◆ PROMPT ◆
All entries, exactly as written, should be output again.

Stored items:
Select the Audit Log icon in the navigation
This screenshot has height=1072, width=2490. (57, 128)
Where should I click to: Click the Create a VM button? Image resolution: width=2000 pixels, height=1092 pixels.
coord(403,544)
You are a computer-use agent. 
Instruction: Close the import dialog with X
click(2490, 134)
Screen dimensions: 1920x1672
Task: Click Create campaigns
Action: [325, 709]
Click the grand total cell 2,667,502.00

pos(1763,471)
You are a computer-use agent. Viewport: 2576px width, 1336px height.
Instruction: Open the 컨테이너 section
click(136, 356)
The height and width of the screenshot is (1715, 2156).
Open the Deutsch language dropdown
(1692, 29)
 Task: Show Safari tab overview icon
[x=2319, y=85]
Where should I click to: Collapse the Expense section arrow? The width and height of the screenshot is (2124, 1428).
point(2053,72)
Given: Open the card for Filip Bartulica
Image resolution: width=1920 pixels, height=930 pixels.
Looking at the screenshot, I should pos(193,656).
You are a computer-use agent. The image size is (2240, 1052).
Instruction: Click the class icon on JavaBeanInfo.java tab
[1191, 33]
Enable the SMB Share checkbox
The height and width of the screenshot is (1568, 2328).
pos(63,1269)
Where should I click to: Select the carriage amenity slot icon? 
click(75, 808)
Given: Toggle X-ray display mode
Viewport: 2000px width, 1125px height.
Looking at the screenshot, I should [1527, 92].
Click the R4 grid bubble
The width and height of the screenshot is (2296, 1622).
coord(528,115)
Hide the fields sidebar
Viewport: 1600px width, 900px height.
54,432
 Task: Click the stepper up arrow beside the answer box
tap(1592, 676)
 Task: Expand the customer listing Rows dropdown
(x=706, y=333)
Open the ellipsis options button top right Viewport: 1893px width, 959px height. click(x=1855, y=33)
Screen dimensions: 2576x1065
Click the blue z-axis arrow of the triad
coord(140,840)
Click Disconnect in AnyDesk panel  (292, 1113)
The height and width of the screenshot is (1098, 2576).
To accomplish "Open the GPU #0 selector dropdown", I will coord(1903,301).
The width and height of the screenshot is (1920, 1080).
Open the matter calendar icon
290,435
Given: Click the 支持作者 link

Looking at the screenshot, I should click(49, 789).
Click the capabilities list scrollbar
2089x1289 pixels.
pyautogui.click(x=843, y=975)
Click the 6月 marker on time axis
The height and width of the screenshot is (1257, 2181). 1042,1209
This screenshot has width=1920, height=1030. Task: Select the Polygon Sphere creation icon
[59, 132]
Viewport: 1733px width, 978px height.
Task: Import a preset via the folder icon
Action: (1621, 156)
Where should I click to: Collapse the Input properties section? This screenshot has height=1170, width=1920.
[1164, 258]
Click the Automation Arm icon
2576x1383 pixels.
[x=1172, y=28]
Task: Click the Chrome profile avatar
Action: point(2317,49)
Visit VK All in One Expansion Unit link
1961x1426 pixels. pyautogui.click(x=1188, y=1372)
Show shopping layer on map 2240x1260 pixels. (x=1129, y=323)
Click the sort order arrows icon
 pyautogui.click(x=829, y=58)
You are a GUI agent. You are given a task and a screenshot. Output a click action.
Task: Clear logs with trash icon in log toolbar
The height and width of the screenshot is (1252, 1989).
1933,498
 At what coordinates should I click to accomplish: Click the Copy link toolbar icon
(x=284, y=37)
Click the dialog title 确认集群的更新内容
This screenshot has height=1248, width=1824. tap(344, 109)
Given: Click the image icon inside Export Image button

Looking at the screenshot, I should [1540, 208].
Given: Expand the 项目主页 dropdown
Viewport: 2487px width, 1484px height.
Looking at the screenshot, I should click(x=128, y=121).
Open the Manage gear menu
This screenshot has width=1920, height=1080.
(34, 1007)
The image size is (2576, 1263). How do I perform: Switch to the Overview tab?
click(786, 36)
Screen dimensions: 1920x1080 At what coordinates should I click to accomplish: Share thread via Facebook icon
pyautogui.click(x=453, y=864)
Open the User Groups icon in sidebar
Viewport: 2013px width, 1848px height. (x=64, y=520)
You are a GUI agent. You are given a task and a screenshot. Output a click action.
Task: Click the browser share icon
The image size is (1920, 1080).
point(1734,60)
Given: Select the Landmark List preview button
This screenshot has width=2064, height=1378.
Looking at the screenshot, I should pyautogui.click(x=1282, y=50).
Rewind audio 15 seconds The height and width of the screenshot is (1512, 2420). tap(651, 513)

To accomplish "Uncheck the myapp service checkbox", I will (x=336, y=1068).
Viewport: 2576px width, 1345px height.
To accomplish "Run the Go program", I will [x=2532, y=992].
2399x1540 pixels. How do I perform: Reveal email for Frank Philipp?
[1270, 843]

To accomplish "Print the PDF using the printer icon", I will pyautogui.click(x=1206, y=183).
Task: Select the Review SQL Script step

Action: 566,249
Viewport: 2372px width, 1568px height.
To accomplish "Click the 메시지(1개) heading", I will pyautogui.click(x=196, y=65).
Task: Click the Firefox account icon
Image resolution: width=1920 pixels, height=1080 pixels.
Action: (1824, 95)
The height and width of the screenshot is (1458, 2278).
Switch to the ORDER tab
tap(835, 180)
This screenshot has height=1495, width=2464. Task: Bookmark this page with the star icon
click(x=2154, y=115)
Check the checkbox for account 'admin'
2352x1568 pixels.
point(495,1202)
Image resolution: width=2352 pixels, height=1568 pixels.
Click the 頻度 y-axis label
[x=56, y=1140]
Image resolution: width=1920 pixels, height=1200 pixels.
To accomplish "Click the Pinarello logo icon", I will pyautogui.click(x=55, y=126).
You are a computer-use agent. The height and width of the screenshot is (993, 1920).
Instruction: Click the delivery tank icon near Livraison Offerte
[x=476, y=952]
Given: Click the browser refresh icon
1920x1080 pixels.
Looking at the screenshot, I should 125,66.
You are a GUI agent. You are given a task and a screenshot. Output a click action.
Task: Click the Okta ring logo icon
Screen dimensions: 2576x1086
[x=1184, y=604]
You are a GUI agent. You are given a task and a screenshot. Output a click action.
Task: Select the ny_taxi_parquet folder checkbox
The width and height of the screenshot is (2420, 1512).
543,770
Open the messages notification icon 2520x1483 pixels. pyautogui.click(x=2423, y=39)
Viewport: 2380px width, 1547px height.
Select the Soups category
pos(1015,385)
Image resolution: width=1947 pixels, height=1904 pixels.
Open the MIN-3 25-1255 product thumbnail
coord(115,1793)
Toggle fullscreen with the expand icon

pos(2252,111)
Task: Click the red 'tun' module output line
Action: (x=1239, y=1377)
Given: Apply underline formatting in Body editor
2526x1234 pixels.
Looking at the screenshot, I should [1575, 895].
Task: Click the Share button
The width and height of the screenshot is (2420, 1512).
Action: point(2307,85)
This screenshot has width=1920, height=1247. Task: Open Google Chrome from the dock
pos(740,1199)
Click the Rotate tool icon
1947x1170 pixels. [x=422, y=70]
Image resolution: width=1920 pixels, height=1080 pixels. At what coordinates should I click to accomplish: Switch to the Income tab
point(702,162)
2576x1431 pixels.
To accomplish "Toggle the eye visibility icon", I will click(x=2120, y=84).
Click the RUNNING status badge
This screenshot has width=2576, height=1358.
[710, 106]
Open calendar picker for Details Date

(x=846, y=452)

◆ EXERCISE OUTPUT ◆
Select the Audit Log icon in the navigation
This screenshot has height=1072, width=2490. (57, 128)
Where should I click to: Click the Create a VM button? Image resolution: width=2000 pixels, height=1092 pixels.
coord(403,544)
You are a computer-use agent. 
Instruction: Close the import dialog with X
click(2490, 134)
Screen dimensions: 1920x1672
Task: Click Create campaigns
Action: [325, 709]
Click the grand total cell 2,667,502.00

pos(1763,471)
You are a computer-use agent. Viewport: 2576px width, 1336px height.
Instruction: Open the 컨테이너 section
click(136, 356)
The height and width of the screenshot is (1715, 2156).
Open the Deutsch language dropdown
(1692, 29)
 Task: Show Safari tab overview icon
[x=2319, y=85]
Where should I click to: Collapse the Expense section arrow? The width and height of the screenshot is (2124, 1428).
point(2053,72)
Given: Open the card for Filip Bartulica
Image resolution: width=1920 pixels, height=930 pixels.
Looking at the screenshot, I should pos(193,656).
You are a computer-use agent. The image size is (2240, 1052).
Instruction: Click the class icon on JavaBeanInfo.java tab
[1191, 33]
Enable the SMB Share checkbox
The height and width of the screenshot is (1568, 2328).
pos(63,1269)
Where should I click to: Select the carriage amenity slot icon? 
click(75, 808)
Given: Toggle X-ray display mode
Viewport: 2000px width, 1125px height.
Looking at the screenshot, I should [1527, 92].
Click the R4 grid bubble
The width and height of the screenshot is (2296, 1622).
coord(528,115)
Hide the fields sidebar
Viewport: 1600px width, 900px height.
54,432
 Task: Click the stepper up arrow beside the answer box
tap(1592, 676)
 Task: Expand the customer listing Rows dropdown
(x=706, y=333)
Open the ellipsis options button top right Viewport: 1893px width, 959px height. click(x=1855, y=33)
Screen dimensions: 2576x1065
Click the blue z-axis arrow of the triad
coord(140,840)
Click Disconnect in AnyDesk panel  (292, 1113)
The height and width of the screenshot is (1098, 2576).
To accomplish "Open the GPU #0 selector dropdown", I will coord(1903,301).
The width and height of the screenshot is (1920, 1080).
Open the matter calendar icon
290,435
Given: Click the 支持作者 link

Looking at the screenshot, I should click(49, 789).
Click the capabilities list scrollbar
2089x1289 pixels.
pyautogui.click(x=843, y=975)
Click the 6月 marker on time axis
The height and width of the screenshot is (1257, 2181). 1042,1209
This screenshot has width=1920, height=1030. Task: Select the Polygon Sphere creation icon
[59, 132]
Viewport: 1733px width, 978px height.
Task: Import a preset via the folder icon
Action: (1621, 156)
Where should I click to: Collapse the Input properties section? This screenshot has height=1170, width=1920.
[1164, 258]
Click the Automation Arm icon
2576x1383 pixels.
[x=1172, y=28]
Task: Click the Chrome profile avatar
Action: point(2317,49)
Visit VK All in One Expansion Unit link
1961x1426 pixels. pyautogui.click(x=1188, y=1372)
Show shopping layer on map 2240x1260 pixels. (x=1129, y=323)
Click the sort order arrows icon
 pyautogui.click(x=829, y=58)
You are a GUI agent. You are given a task and a screenshot. Output a click action.
Task: Clear logs with trash icon in log toolbar
The height and width of the screenshot is (1252, 1989).
1933,498
 At what coordinates should I click to accomplish: Click the Copy link toolbar icon
(x=284, y=37)
Click the dialog title 确认集群的更新内容
This screenshot has height=1248, width=1824. tap(344, 109)
Given: Click the image icon inside Export Image button

Looking at the screenshot, I should [1540, 208].
Given: Expand the 项目主页 dropdown
Viewport: 2487px width, 1484px height.
Looking at the screenshot, I should click(x=128, y=121).
Open the Manage gear menu
This screenshot has width=1920, height=1080.
(34, 1007)
The image size is (2576, 1263). How do I perform: Switch to the Overview tab?
click(786, 36)
Screen dimensions: 1920x1080 At what coordinates should I click to accomplish: Share thread via Facebook icon
pyautogui.click(x=453, y=864)
Open the User Groups icon in sidebar
Viewport: 2013px width, 1848px height. (x=64, y=520)
You are a GUI agent. You are given a task and a screenshot. Output a click action.
Task: Click the browser share icon
The image size is (1920, 1080).
point(1734,60)
Given: Select the Landmark List preview button
This screenshot has width=2064, height=1378.
Looking at the screenshot, I should pyautogui.click(x=1282, y=50).
Rewind audio 15 seconds The height and width of the screenshot is (1512, 2420). tap(651, 513)

To accomplish "Uncheck the myapp service checkbox", I will (x=336, y=1068).
Viewport: 2576px width, 1345px height.
To accomplish "Run the Go program", I will [x=2532, y=992].
2399x1540 pixels. How do I perform: Reveal email for Frank Philipp?
[1270, 843]

To accomplish "Print the PDF using the printer icon", I will pyautogui.click(x=1206, y=183).
Task: Select the Review SQL Script step

Action: 566,249
Viewport: 2372px width, 1568px height.
To accomplish "Click the 메시지(1개) heading", I will pyautogui.click(x=196, y=65).
Task: Click the Firefox account icon
Image resolution: width=1920 pixels, height=1080 pixels.
Action: (1824, 95)
The height and width of the screenshot is (1458, 2278).
Switch to the ORDER tab
tap(835, 180)
This screenshot has height=1495, width=2464. Task: Bookmark this page with the star icon
click(x=2154, y=115)
Check the checkbox for account 'admin'
2352x1568 pixels.
point(495,1202)
Image resolution: width=2352 pixels, height=1568 pixels.
Click the 頻度 y-axis label
[x=56, y=1140]
Image resolution: width=1920 pixels, height=1200 pixels.
To accomplish "Click the Pinarello logo icon", I will pyautogui.click(x=55, y=126).
You are a computer-use agent. The height and width of the screenshot is (993, 1920).
Instruction: Click the delivery tank icon near Livraison Offerte
[x=476, y=952]
Given: Click the browser refresh icon
1920x1080 pixels.
Looking at the screenshot, I should 125,66.
You are a GUI agent. You are given a task and a screenshot. Output a click action.
Task: Click the Okta ring logo icon
Screen dimensions: 2576x1086
[x=1184, y=604]
You are a GUI agent. You are given a task and a screenshot. Output a click action.
Task: Select the ny_taxi_parquet folder checkbox
The width and height of the screenshot is (2420, 1512).
543,770
Open the messages notification icon 2520x1483 pixels. pyautogui.click(x=2423, y=39)
Viewport: 2380px width, 1547px height.
Select the Soups category
pos(1015,385)
Image resolution: width=1947 pixels, height=1904 pixels.
Open the MIN-3 25-1255 product thumbnail
coord(115,1793)
Toggle fullscreen with the expand icon

pos(2252,111)
Task: Click the red 'tun' module output line
Action: (x=1239, y=1377)
Given: Apply underline formatting in Body editor
2526x1234 pixels.
Looking at the screenshot, I should [1575, 895].
Task: Click the Share button
The width and height of the screenshot is (2420, 1512).
Action: point(2307,85)
This screenshot has width=1920, height=1247. Task: Open Google Chrome from the dock
pos(740,1199)
Click the Rotate tool icon
1947x1170 pixels. [x=422, y=70]
Image resolution: width=1920 pixels, height=1080 pixels. At what coordinates should I click to accomplish: Switch to the Income tab
point(702,162)
2576x1431 pixels.
To accomplish "Toggle the eye visibility icon", I will click(x=2120, y=84).
Click the RUNNING status badge
This screenshot has width=2576, height=1358.
[710, 106]
Open calendar picker for Details Date

(x=846, y=452)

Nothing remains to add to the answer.